ワクチン接種は、世界中の人々が健康を維持するために最も有効なツール

ワクチン接種は、健康を維持するための最も費用対効果の高い施策の一つとされており、毎年世界中で 200-300 万人もの人々の命を救っている。そのため、近年では、ワクチン接種は人権の一つであるという認識が広まり、またワクチン接種活動は各国政府やコミュニティー、そして個人の責任とされている。ワクチン接種が重要視されている理由は主に以下の 5 点が挙げられる。

(1)現在、世界ではワクチンの開発が進んだことから 25 の VPD から子供たちの命を守ることができる。
(2)ワクチン接種は安全で効果的である。副作用があるワクチンも存在するが、重症となる症例は稀で、接種により得られる健康増進効果の方が高い。
(3)ワクチン接種率が増えることで、コミュニティー内のウイルス数が抑えられ疾患の拡大することを防ぐことができる。結果、ワクチン接種を受けていない人を感染から守ることに繋がる。
(4)ワクチン接種をしっかりと行うことで、子供たちを VPD から守ることができることを通じて、家族に時間的余裕が生まれると同時に経済的節約に繋がる。
(5)ワクチン接種を広めることで、ポリオなど子供たちの未来を奪う VPD を根絶することも可能である。結果的に、次の世代の子供たちの命も守ることになる。
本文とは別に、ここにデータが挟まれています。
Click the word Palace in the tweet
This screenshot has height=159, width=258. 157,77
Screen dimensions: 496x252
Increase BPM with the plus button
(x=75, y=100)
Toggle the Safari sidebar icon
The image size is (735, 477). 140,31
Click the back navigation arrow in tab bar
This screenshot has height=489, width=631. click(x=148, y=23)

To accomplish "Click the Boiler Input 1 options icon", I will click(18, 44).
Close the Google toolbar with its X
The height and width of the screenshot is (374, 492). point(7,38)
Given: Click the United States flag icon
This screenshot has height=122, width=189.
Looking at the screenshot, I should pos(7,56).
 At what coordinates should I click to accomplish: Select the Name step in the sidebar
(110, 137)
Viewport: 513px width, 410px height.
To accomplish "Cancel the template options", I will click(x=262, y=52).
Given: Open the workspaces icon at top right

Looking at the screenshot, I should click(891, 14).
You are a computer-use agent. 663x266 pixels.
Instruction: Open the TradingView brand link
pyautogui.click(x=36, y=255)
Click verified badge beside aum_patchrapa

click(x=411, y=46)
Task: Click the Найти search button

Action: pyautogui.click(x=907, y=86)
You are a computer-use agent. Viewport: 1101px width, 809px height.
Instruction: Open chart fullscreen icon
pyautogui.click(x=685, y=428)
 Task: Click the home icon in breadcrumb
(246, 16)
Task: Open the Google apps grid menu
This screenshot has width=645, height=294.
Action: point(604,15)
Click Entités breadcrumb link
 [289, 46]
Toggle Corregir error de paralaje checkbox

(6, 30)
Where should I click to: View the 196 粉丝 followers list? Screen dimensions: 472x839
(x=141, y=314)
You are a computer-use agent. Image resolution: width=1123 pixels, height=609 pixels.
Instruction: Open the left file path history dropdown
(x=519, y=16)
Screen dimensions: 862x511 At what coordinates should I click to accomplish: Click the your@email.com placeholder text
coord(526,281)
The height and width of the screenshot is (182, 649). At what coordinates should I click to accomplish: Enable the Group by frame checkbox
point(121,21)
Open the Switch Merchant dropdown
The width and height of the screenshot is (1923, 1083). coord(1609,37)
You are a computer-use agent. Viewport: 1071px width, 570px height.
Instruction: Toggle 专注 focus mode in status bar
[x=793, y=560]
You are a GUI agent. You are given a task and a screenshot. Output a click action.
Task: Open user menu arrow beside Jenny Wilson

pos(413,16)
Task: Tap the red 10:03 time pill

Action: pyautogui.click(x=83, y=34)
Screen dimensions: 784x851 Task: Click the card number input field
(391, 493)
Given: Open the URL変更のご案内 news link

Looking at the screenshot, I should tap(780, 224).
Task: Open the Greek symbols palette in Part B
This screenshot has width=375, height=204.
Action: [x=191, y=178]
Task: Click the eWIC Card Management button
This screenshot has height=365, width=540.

上記を踏まえると、ワクチン接種を広めることは、VPD からの予防のみならず、各国にとって、そして世界の未来にとって重要な課題である。

 

世界予防接種週間 (World Immunization Week)とは?

 

2014 年のテーマは、”Are you up-to-date?”
「あなたはワクチン流行にのっていますか?」

世界予防接種週間とは、2011 年に世界保健機関(World Health Organization: WHO)が制定したワクチンの普及を促進する週間で、ワクチン接種キャンペーン、啓発活動、情報共有の強化を通じて、(1)ワクチン接種に関する知識レベルの向上、(2)個人や家族のワクチン接種履歴のチェック、そして(3)身近に気軽にワクチン接種ができる環境を整えることを目的としている。1

 

(1) 知ろう!

 

know-3

 

(2) 調べよう!

check-2

 

(3) 守ろう!

protect-2

 

1.世界のワクチン接種の現状

・ワクチン接種を受けている子どもは増え続けている。
・2000-2010 年の間、5 歳未満児のワクチン接種が普及し、約 200 万人もの子供たちの命が守ることができた。
・VPD の一つである麻疹の世界における死亡率は、2000-2012 年にかけてワクチン接種の普及により 78%減少した2。2012 年の段階で、194 の WHO 加盟国のうち 131 ヶ国(68%)における麻疹ワクチン接種率は 90%以上まで増えている3

・ポリオの発生率はワクチン接種の普及によって 99.8%抑えられており、過去 25 年間で約 800 万人がポリオ麻痺から解放された。結果、今、世界はポリオ根絶まであと一歩の段階まで迫っており、もしポリオ根絶が現実のものとなれば、2035 年までに約 500 億米ドル(約 4 兆円)の出費を途上国だけでも抑えることができる4

しかしながら、必要最低限のワクチン接種が受けられない人々が世界には依然多くいることから、世界では、VPD は未だ主な死亡原因の一つとなっている。2012 年の段階で 5人に 1 人の割合での子供たちに未だワクチンを届けることができず、必要最低限のワクチン接種を受けられていない一歳未満児は 2,260 万人も存在すると推定されている。また、この多くがインド、インドネシア、ナイジェリアの 3 カ国に住んでいる子供たちとされている。

 

2.日本のワクチン接種の現状

日本では、毎年 3 月 1-7 日を「子ども予防接種週間」としている。各地の医療機関、予防接種センターなどが協力をし、入園、入学前の子どもの保護者に対して、予防接種の広報・啓発活動を行っている。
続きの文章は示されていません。